We were moving along, peering into
various portholes, when I heard the spouse let out a gasp.
"That is sooooooo gross," she groaned. Excited by the
promise of a shocking image, I ran to her window, pushing her and
several small children to one side. "Lemme see, lemme
see!" I cried. I was not disappointed, nor was I shocked. I was
bewildered. What I saw were dozens of these little creatures
swarming over each other like bees, participating in what appeared
to be a full-fledged, buck-toothed orgy. "Good God," I
whispered, "these must be Roman dwarf hamsters."
Just then, a small voice said,
"They're trying to get to the queen." "Queen?" I
repeated, looking down at the little girl who had managed to regain
strategic field position in front of the window. "Honey, these
are Roman dwarf hamsters and hamsters don't have queens. Only bees,
ants, termites and Monarchies have queens," I promptly stated,
in order of importance.
"Read the signs, mister,"
she said sharply, pointing to the educational displays located
prominently throughout the exhibit. I left the child still shaking
her head in disbelief, and wandered nonchalantly toward one of the
displays. It read:
What has very little hair, pink
wrinkly skin, very
large incisors, tiny eyes and no external ears?
A. A Hot Dog With Teeth
B. The Naked Mole-Rat
C. Pokemon
"Pokemon? What the hell is
Pokemon?" I thought, pushing the button labeled "C."
This response set off a very loud soundtrack of weasel-like
laughter, followed by a booming, baritone voice: "YOUR ANSWER,
POKEMON, IS INCORRECT. TRY AGAIN." I moved away swiftly towards
the next display as my wife, who had been heading towards me,
quickly changed course leaving the exhibit altogether. Sigh.
As I was to learn from the
educational displays, this curious animal was, in fact, a naked
mole-rat. The only mammal known to live in a eusocial system,
mole-rats live in colonies of 20-300 individuals who are divided
into a caste system.

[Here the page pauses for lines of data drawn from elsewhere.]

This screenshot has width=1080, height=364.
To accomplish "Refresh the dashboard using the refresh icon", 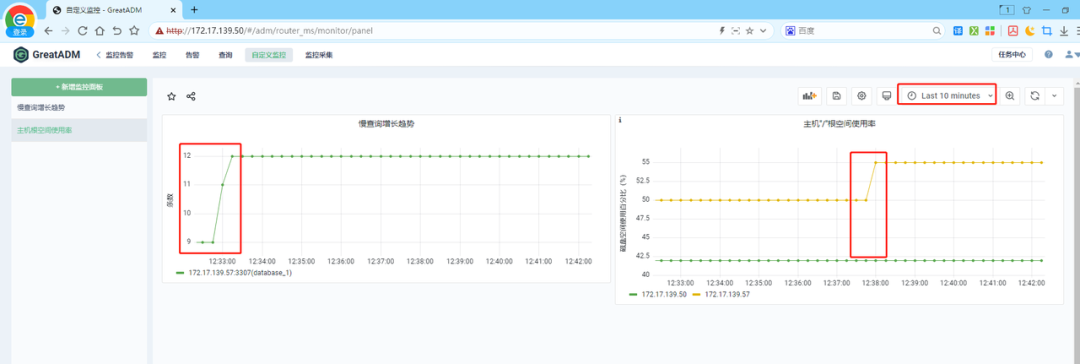I will click(x=1035, y=96).
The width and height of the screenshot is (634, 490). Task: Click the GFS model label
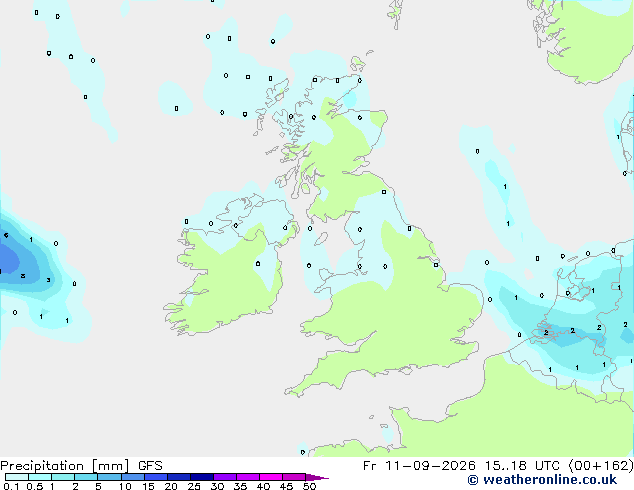coord(150,466)
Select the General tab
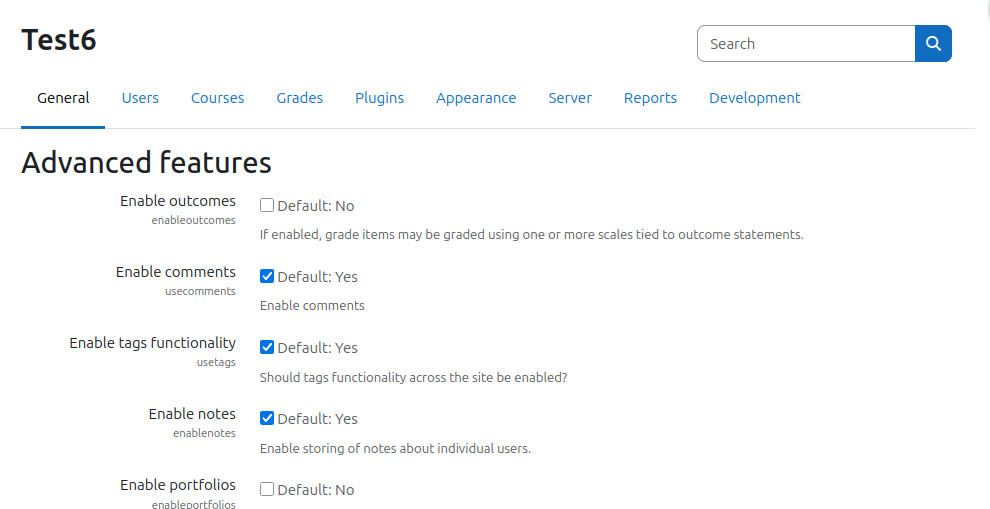 tap(63, 98)
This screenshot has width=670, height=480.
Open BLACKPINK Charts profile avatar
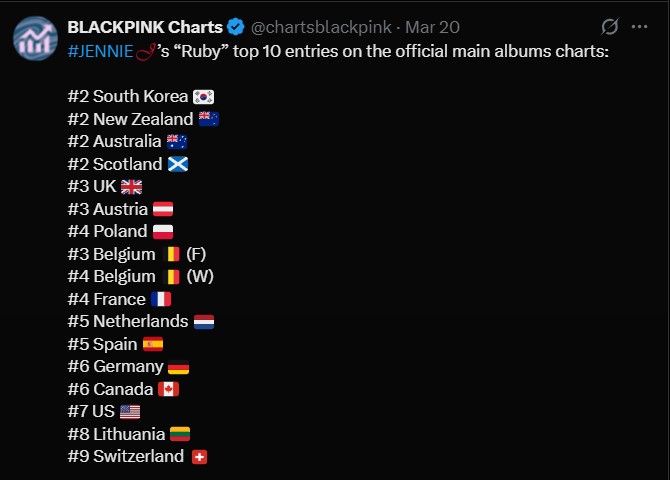point(35,38)
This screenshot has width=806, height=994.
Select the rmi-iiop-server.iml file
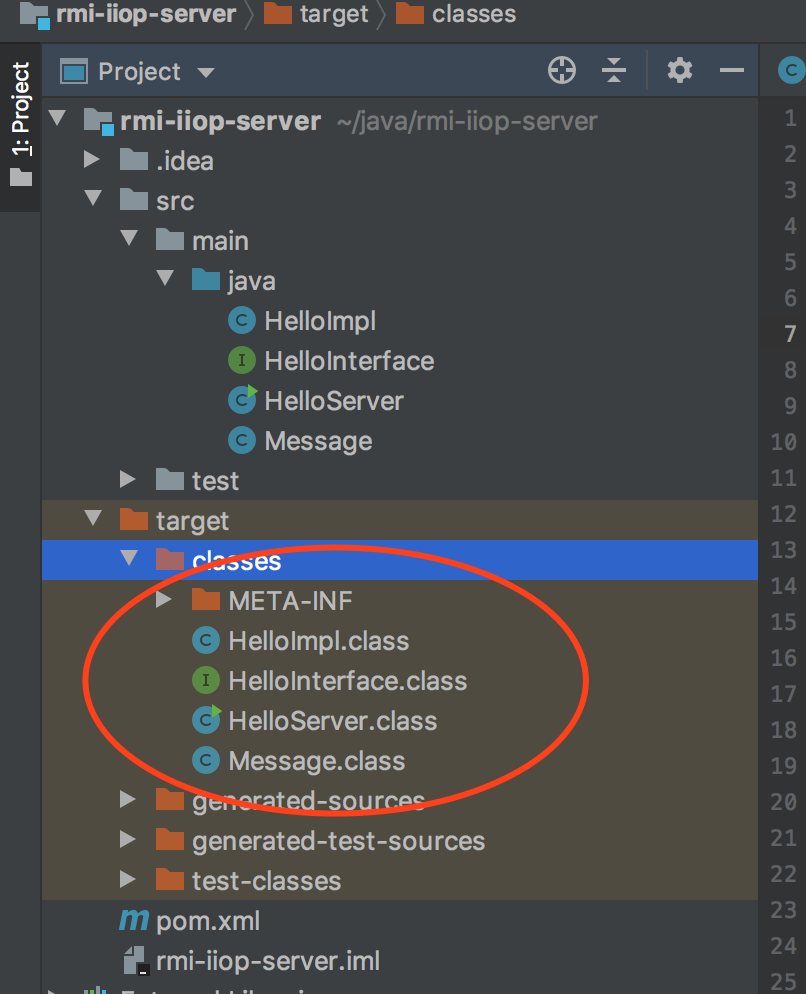pyautogui.click(x=268, y=961)
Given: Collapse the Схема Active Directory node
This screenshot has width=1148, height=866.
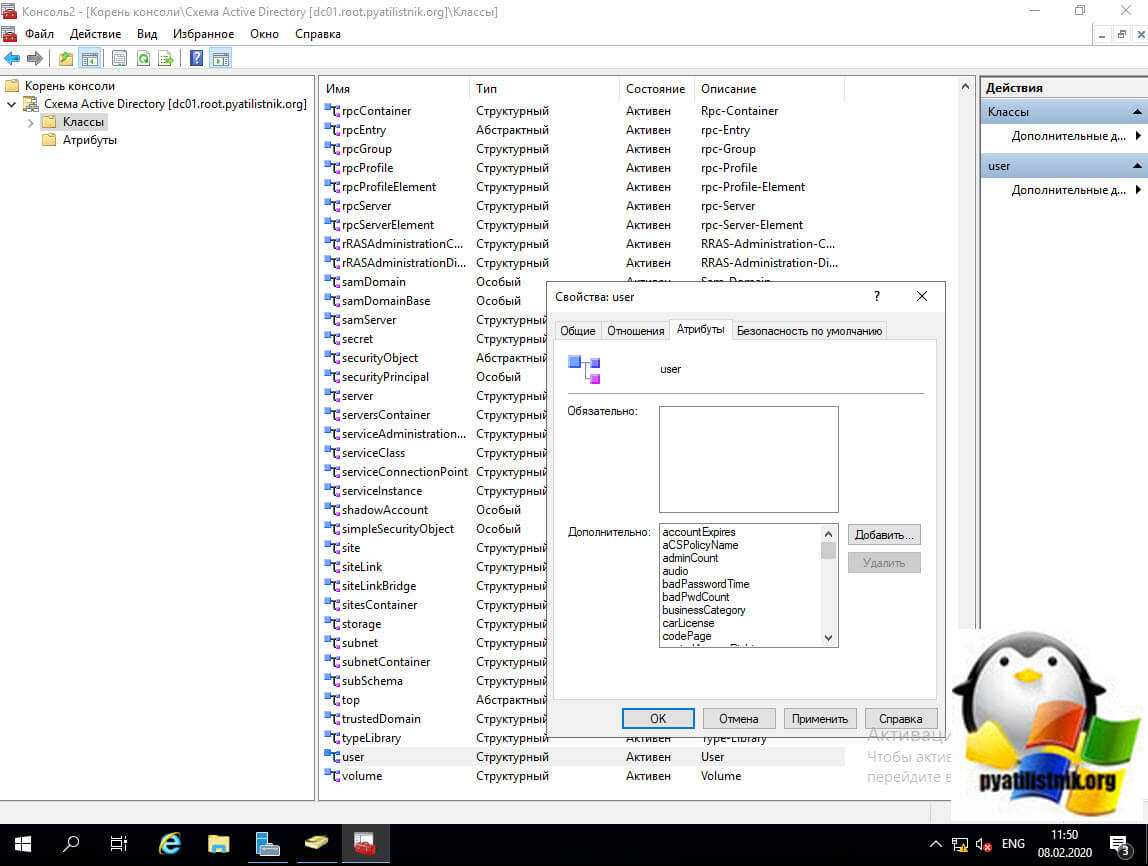Looking at the screenshot, I should pos(12,104).
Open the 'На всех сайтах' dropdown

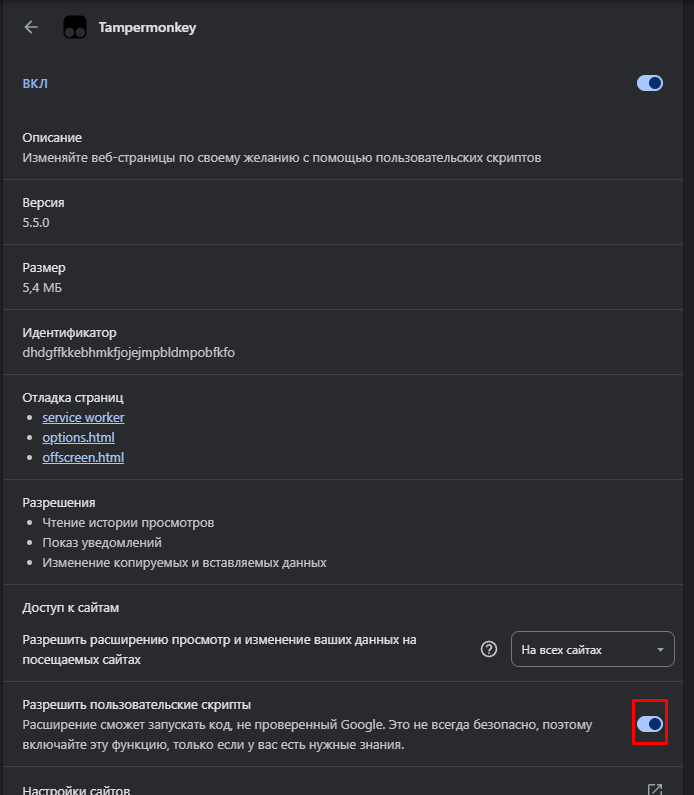click(x=593, y=649)
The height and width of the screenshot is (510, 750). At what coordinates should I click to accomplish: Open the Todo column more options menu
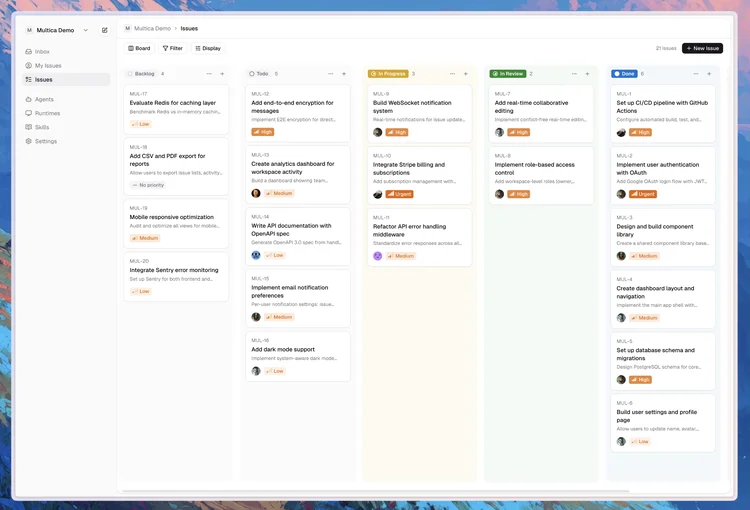[331, 74]
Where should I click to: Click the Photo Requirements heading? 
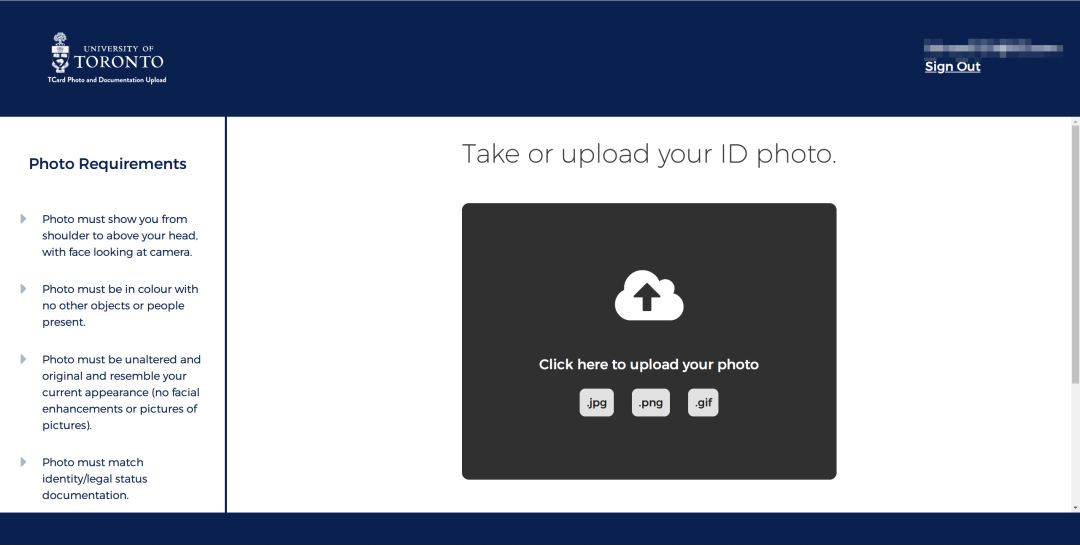point(107,164)
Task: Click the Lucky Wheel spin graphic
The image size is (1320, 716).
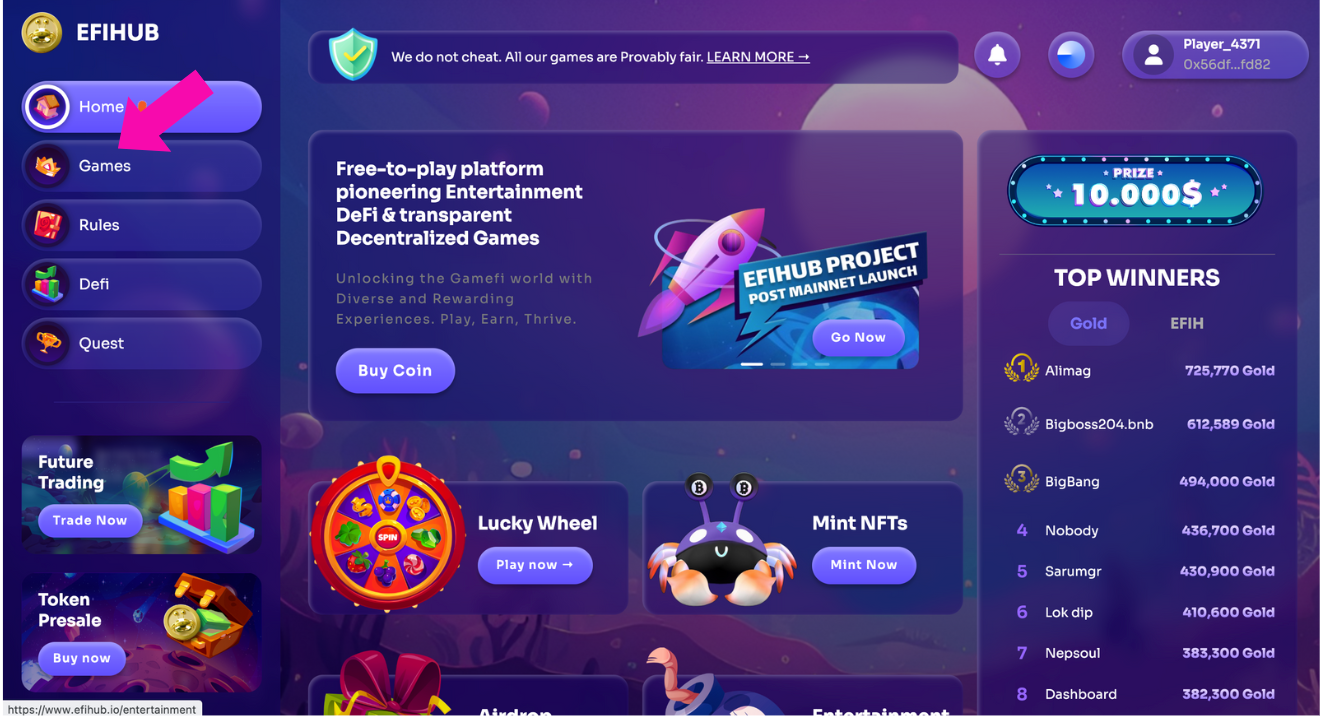Action: click(388, 536)
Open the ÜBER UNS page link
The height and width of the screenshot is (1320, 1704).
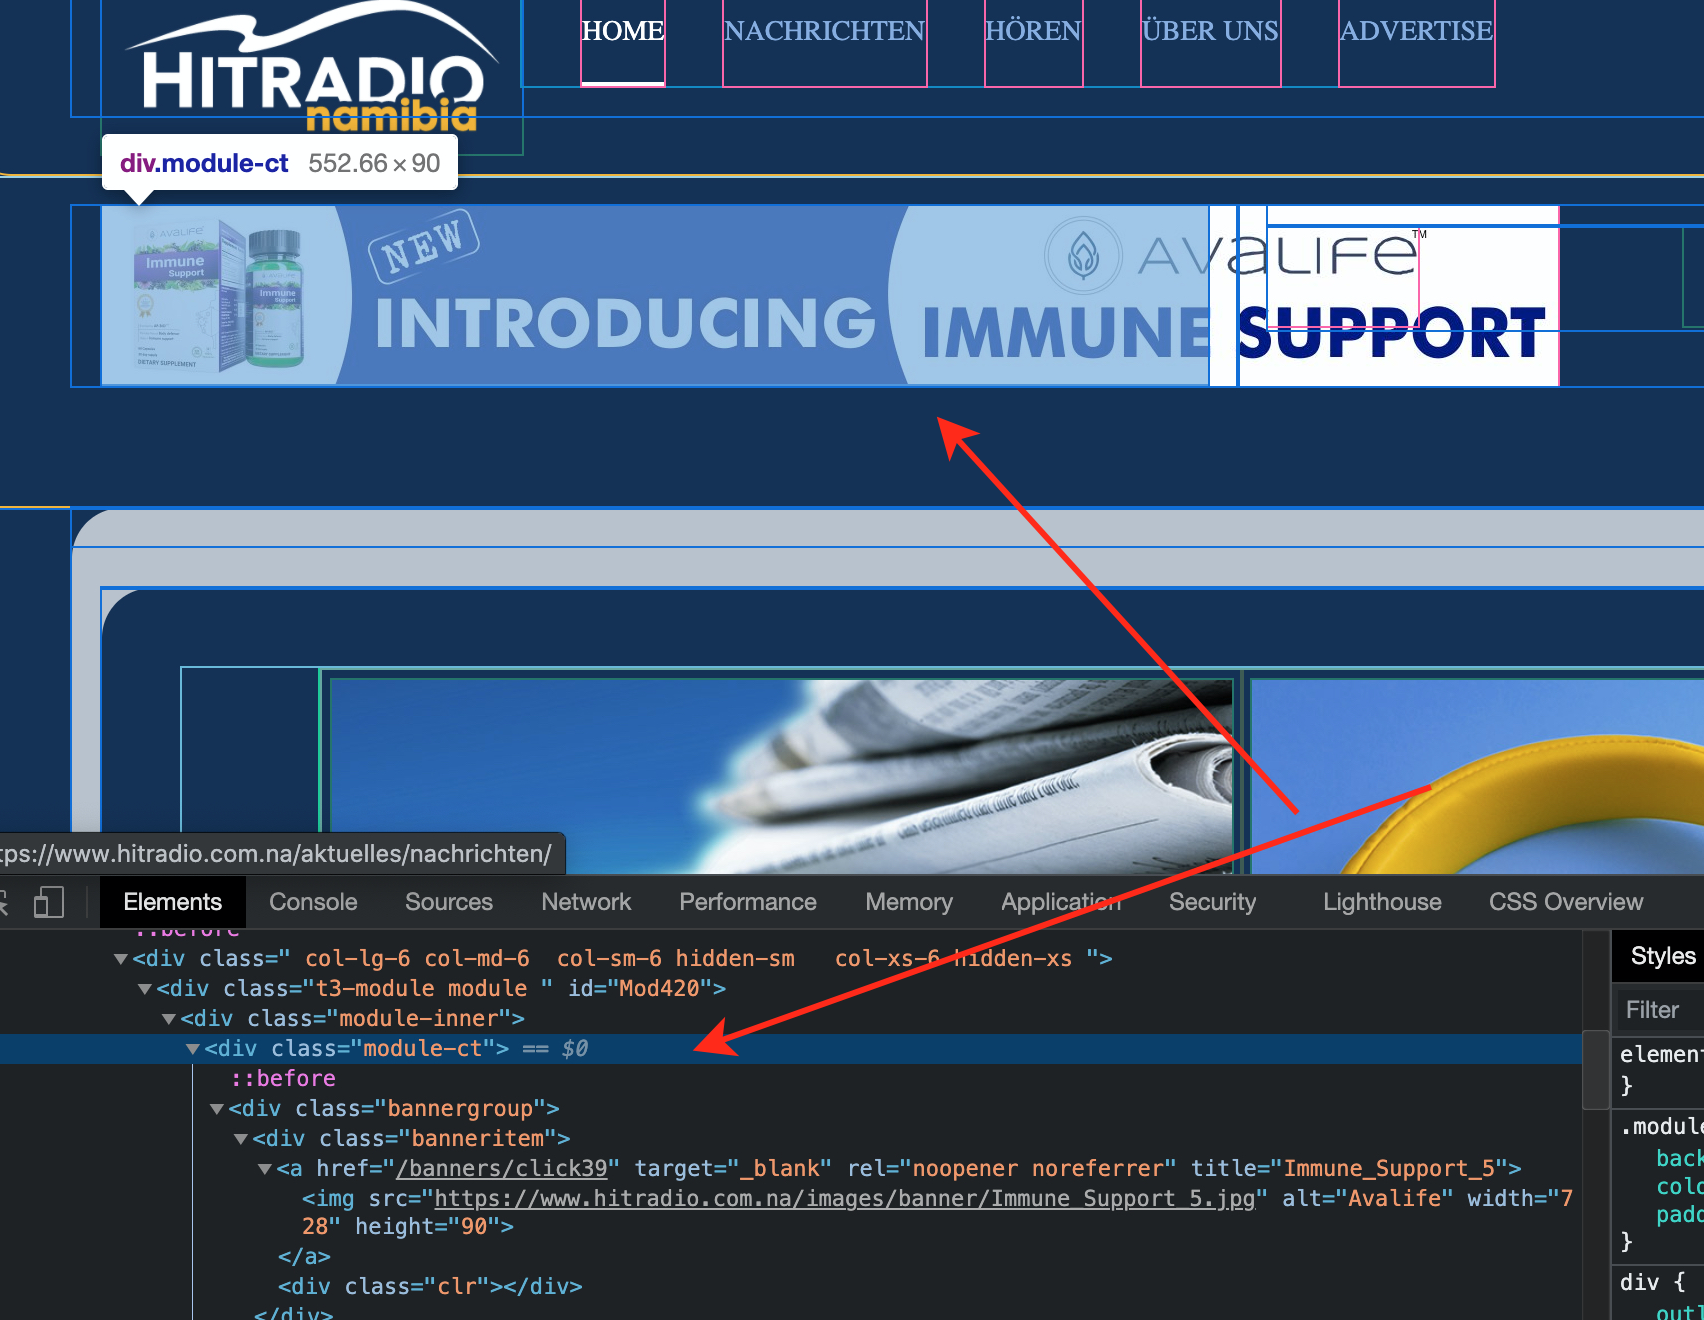(1210, 32)
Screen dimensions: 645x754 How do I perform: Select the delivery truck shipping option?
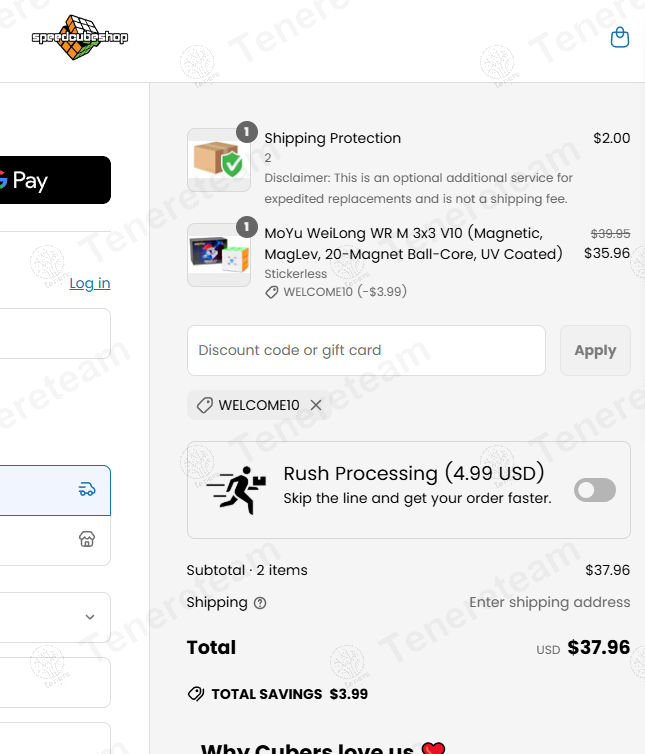pos(87,489)
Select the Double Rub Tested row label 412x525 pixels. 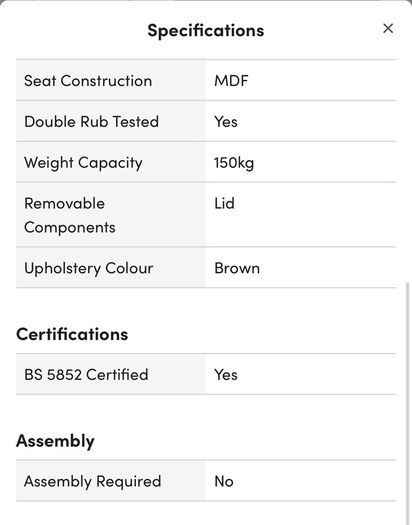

There is one dominant, breeding female (yes,
the Queen!), a few breeding males, a few non-working
"soldiers" who take care of the breeding elite and protect
the colony (i.e., sacrifice themselves) from snake invasions, and a
whole bunch of "workers" who dig the tunnels and find
food.
Other fun facts: Mole-rats average
about 3 inches in length and weigh 1-3 ounces; have the strongest
jaw muscle for a mammal its size; live exclusively underground in
semi-arid regions of eastern Africa; and have the poorest capacity
for thermoregulation of any mammal (body temperature of 88º
Fahrenheit). You have to see one to believe it and, as far as I
know, this requires a trip to Portland, Oregon; Tampa, Florida; Chicago,
Illinois (Lincoln Park
Zoo); or Washington D.C. (National
Zoo).
Full of new and exciting knowledge, I
returned to the portholes to take one last look at the startling
subterranean action. At this particular window, a couple of
mole-rats (workers no doubt) were taking turns pushing what appeared
to be a chunk of Purina mole-rat chow up a large incline. Once at
the top (Position A), the first mole-rat would release the food,
allowing it to roll back to the bottom of the incline (Position B)
to the awaiting second mole-rat. The second mole-rat then pushed the
food up the incline to Position A, passing the first mole-rat who
was on his way down to take Position B, etc., etc. Hypnotized by
these tireless drones, I watched for several minutes until a voice
snapped me out of it.
"What the hell are those
things?" asked a fellow spectator. "Huh," I said,
awakening. "Why they're Sisyphus dwarf hamsters, of
course," I replied, and left to find my wife.